One of the key roles of the physiotherapist working in neurology is to help the patient experience and relearn optimal movement, and function. Physiotherapists are not only interested in which functional activities clients/patients can or cannot perform, but also in how the patient moves to execute functional activities (Lennon & Bassile, 2018).
Key questions are raised in this presentation about the guiding principles underlying contemporary neurological physiotherapy. Understanding our theoretical framework is critical, as theory provides the explanation for our clinical reasoning influencing how we select and deliver interventions leading to the development of new treatment strategies. Ten key principles are proposed to guide neurological physiotherapy: the International Classification of Functioning, Disability and Health (ICF, WH0 2001), team work, person-centred care, prediction, neural plasticity, systems model of motor control, functional movement re-education, skill acquisition, self-management (self-efficacy) and health promotion (Lennon & Bassile 2018).

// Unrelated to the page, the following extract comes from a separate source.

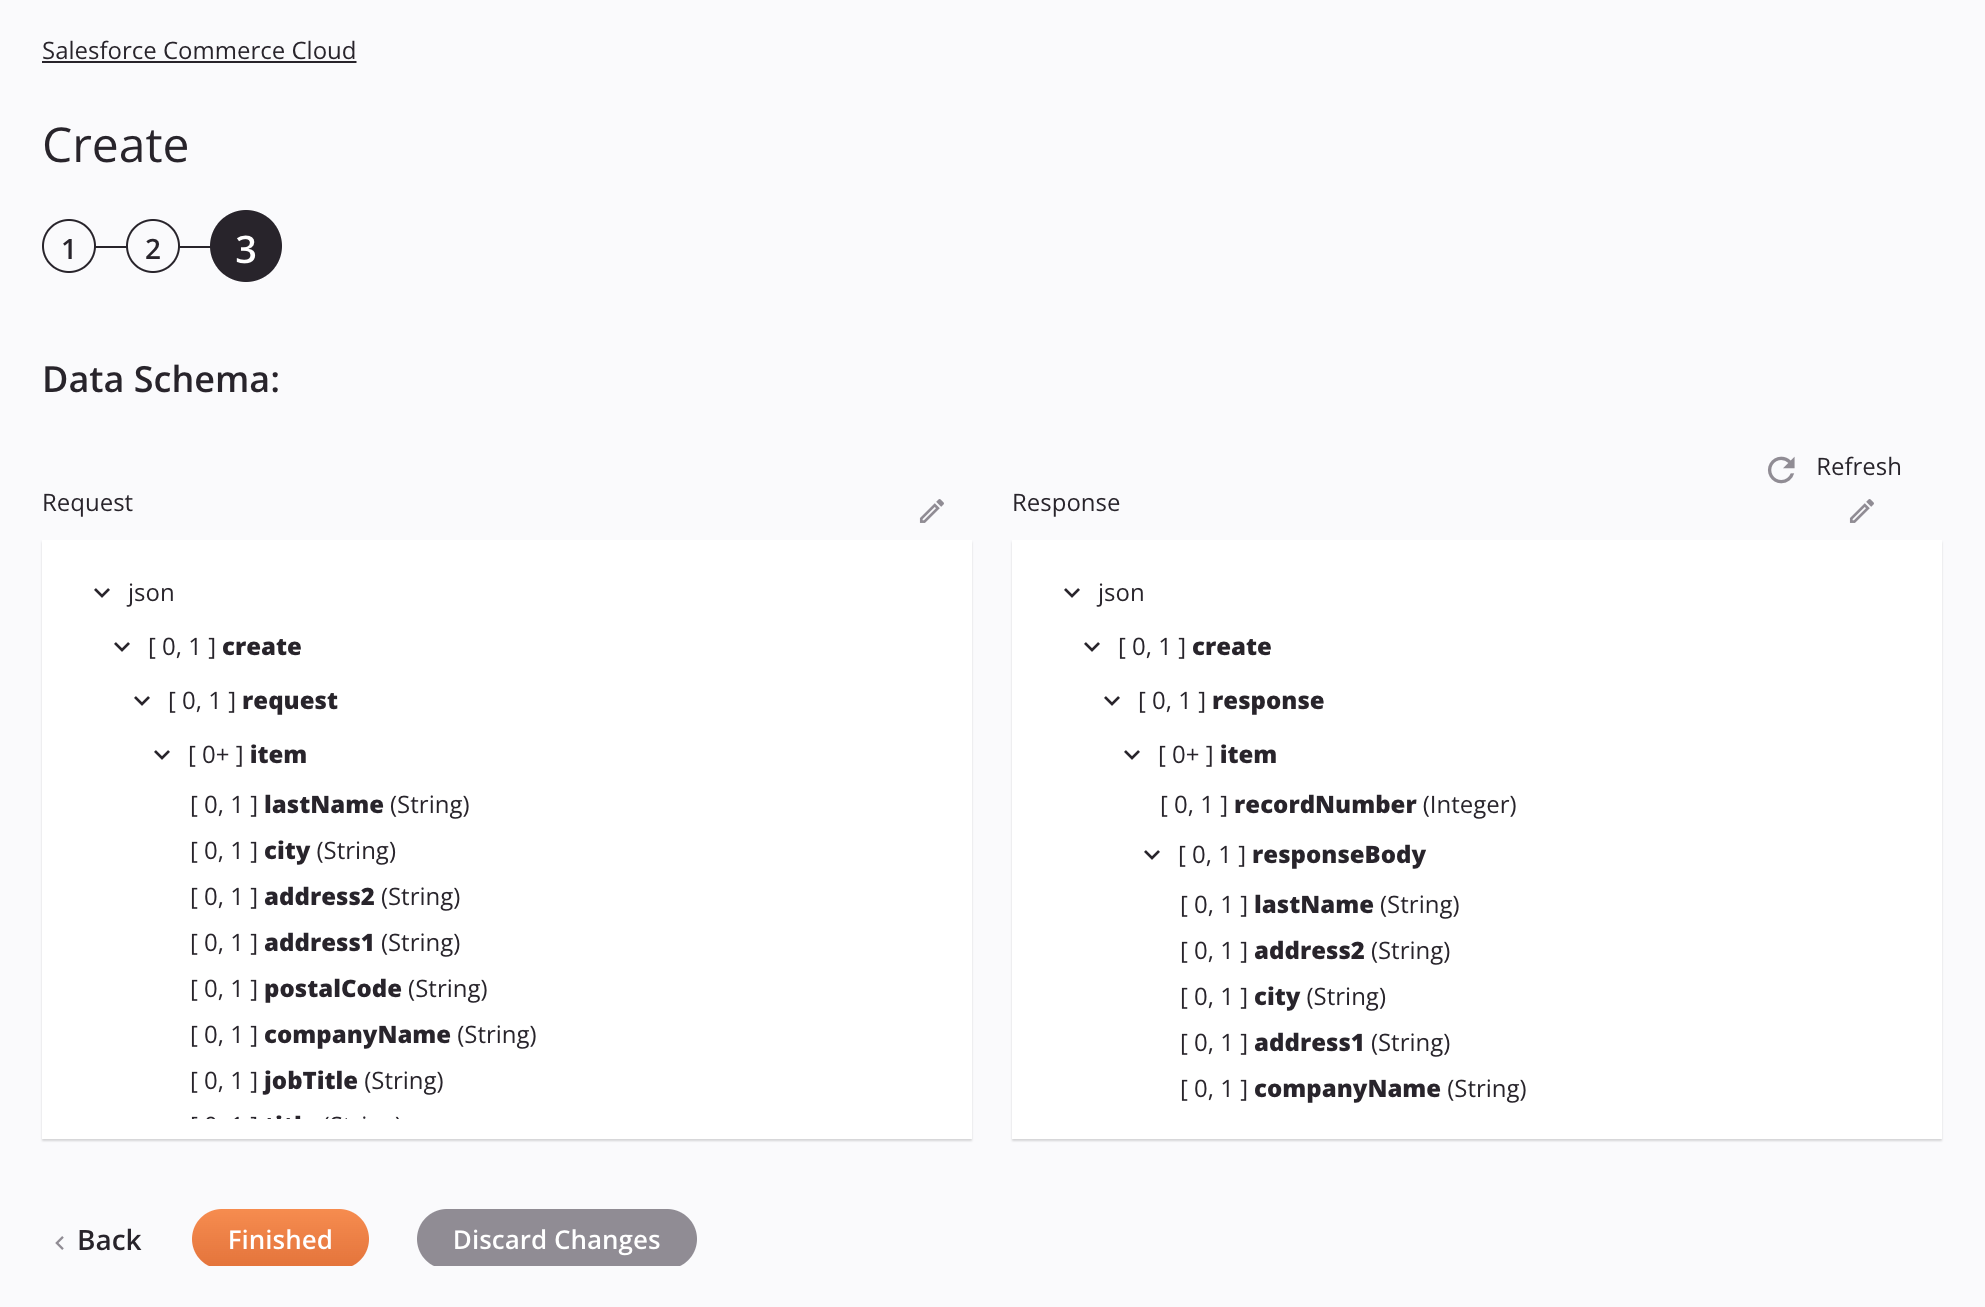This screenshot has width=1985, height=1307.
Task: Click the Back navigation link
Action: click(109, 1237)
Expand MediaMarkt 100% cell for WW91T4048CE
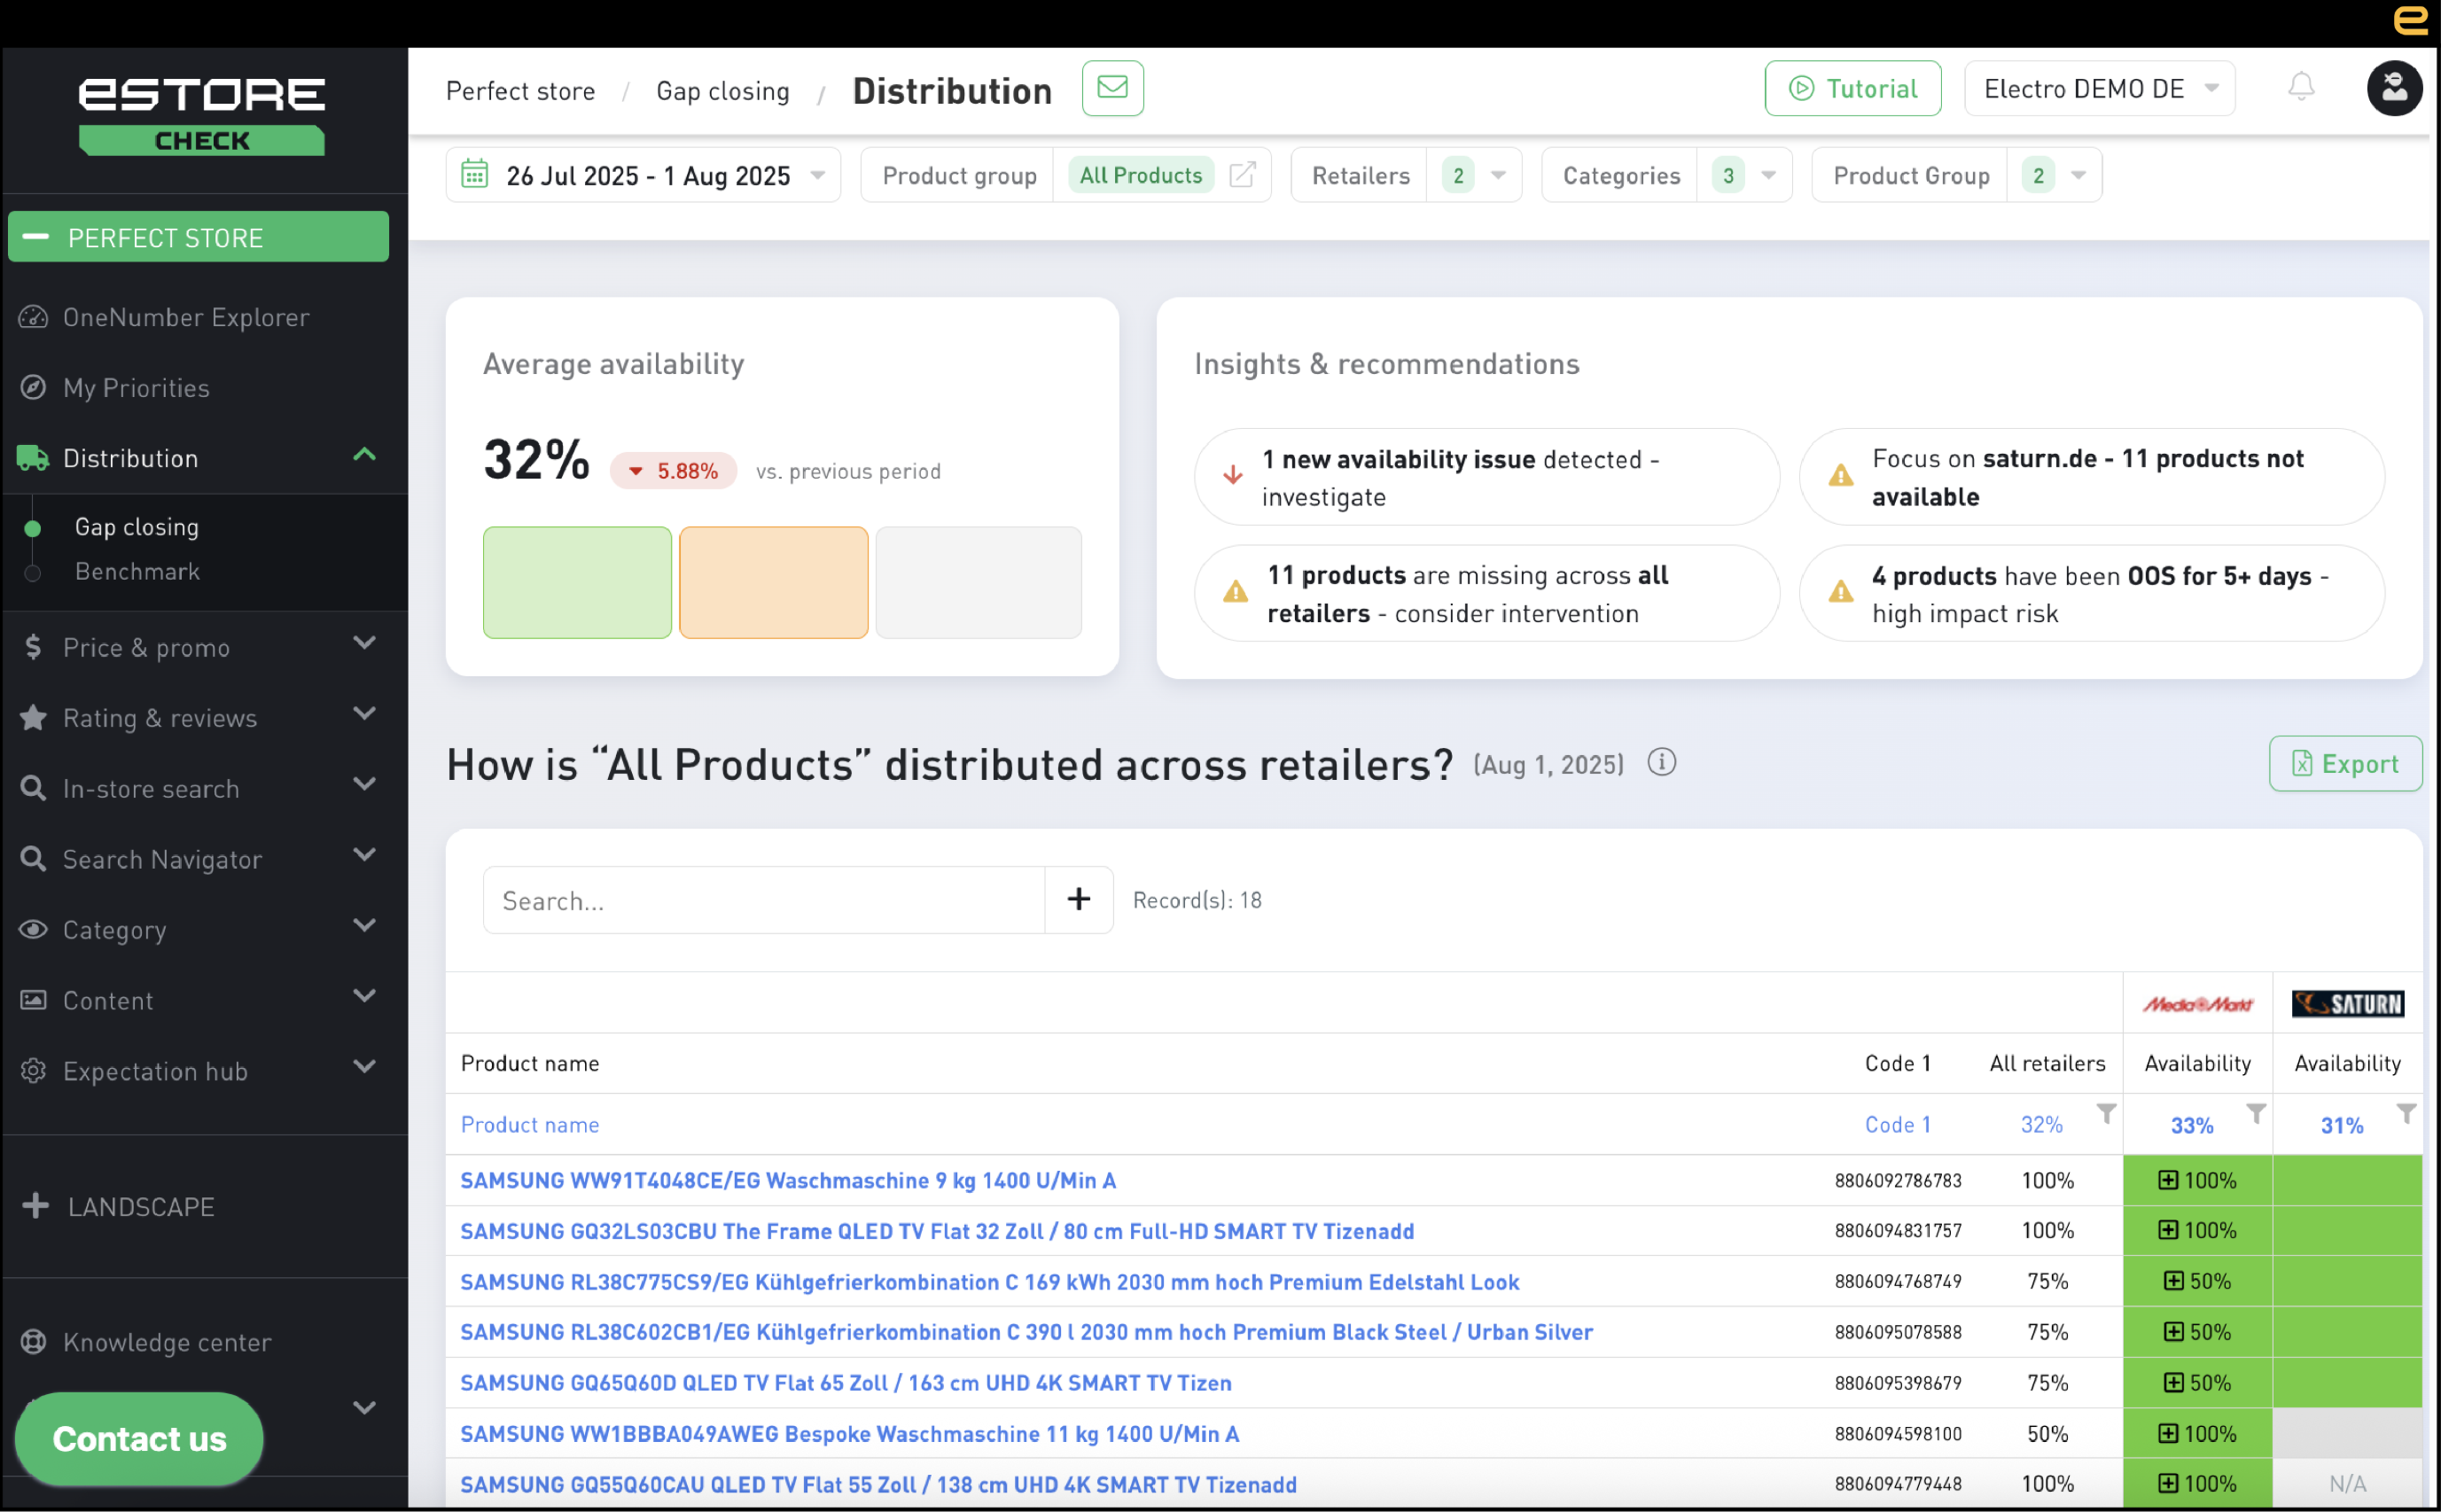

Neurological physiotherapy is a complex intervention, it is crucial to unpack the black box of physiotherapy by exploring the tools in our toolkit (components) that are applied in the clinic. Current research suggests that therapy components should be evidence-based, task specific, repetitive, meaningful (goal oriented), and challenging. Examples of key techniques/variables applied in Australia will be explored: tele-rehab, emerging technologies (virtual reality, robotics, apps), task-specific training, ballistic strength training, clinical simulation and physical fitness and physical activity. Increasing dose/intensity in people with neurological conditions is a hot topic achieved by focusing on empowering our clients through group activities, semi-supervised practice and home exercise programs moving the focus of physiotherapy from an impairment/activity focus to living well with their condition and community integration.
Implications for practice
The beliefs that therapists subscribe to determine the therapy that is offered. These beliefs need to be science-driven, and evidence-based. There needs to be more emphasis on what participants do outside therapy. Named treatment approaches which promote a guru mentality should be discarded in favour of evaluating the array of tools in our toolkit. Physiotherapists also need to focus on other key variables such as behavior change to drive neural plasticity besides repetition, and task-specific practice. Physiotherapists need to consider how they can promote self-efficacy and enhance their patients’ self-management skills. What is in the black box of neurological physiotherapy? Further research is required to evaluate the systematic manipulation of treatment components within complex therapy interventions.
Biology
Emeritus Professor Sheila Lennon, Foundation Chair of physiotherapy at Flinders University in Adelaide, Australia, has worked internationally in Canada, Switzerland, the UK, and Australia in a physiotherapy career that has spanned over 40 years. Sheila qualified as a physiotherapist at McGill University in Canada in 1979. Her PhD explored the impact of gait reeducation based on the Bobath Concept in acute stroke. She is the author/editor of 60 peer reviewed papers, and two international textbooks for Elsevier Science on neurological physiotherapy, and the physical management of neurological conditions.
Sheila holds a statutory appointment as practitioner-member for South Australia with the Physiotherapy Board of Australia. She works clinically for the MS Society of South Australia. She is on the executive board of the International Neurological Physiotherapy Association (INPA) of World Physiotherapy.